*** Supplied data Section Begins ***

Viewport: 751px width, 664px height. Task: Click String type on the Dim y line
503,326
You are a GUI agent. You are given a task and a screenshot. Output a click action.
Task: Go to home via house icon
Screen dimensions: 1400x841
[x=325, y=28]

*** Supplied data Section Ends ***

**Exercise directions:**
Give the data again exactly, line for line.

**Response to the task:**
Viewport: 751px width, 664px height. Task: Click String type on the Dim y line
503,326
You are a GUI agent. You are given a task and a screenshot. Output a click action.
Task: Go to home via house icon
Screen dimensions: 1400x841
[x=325, y=28]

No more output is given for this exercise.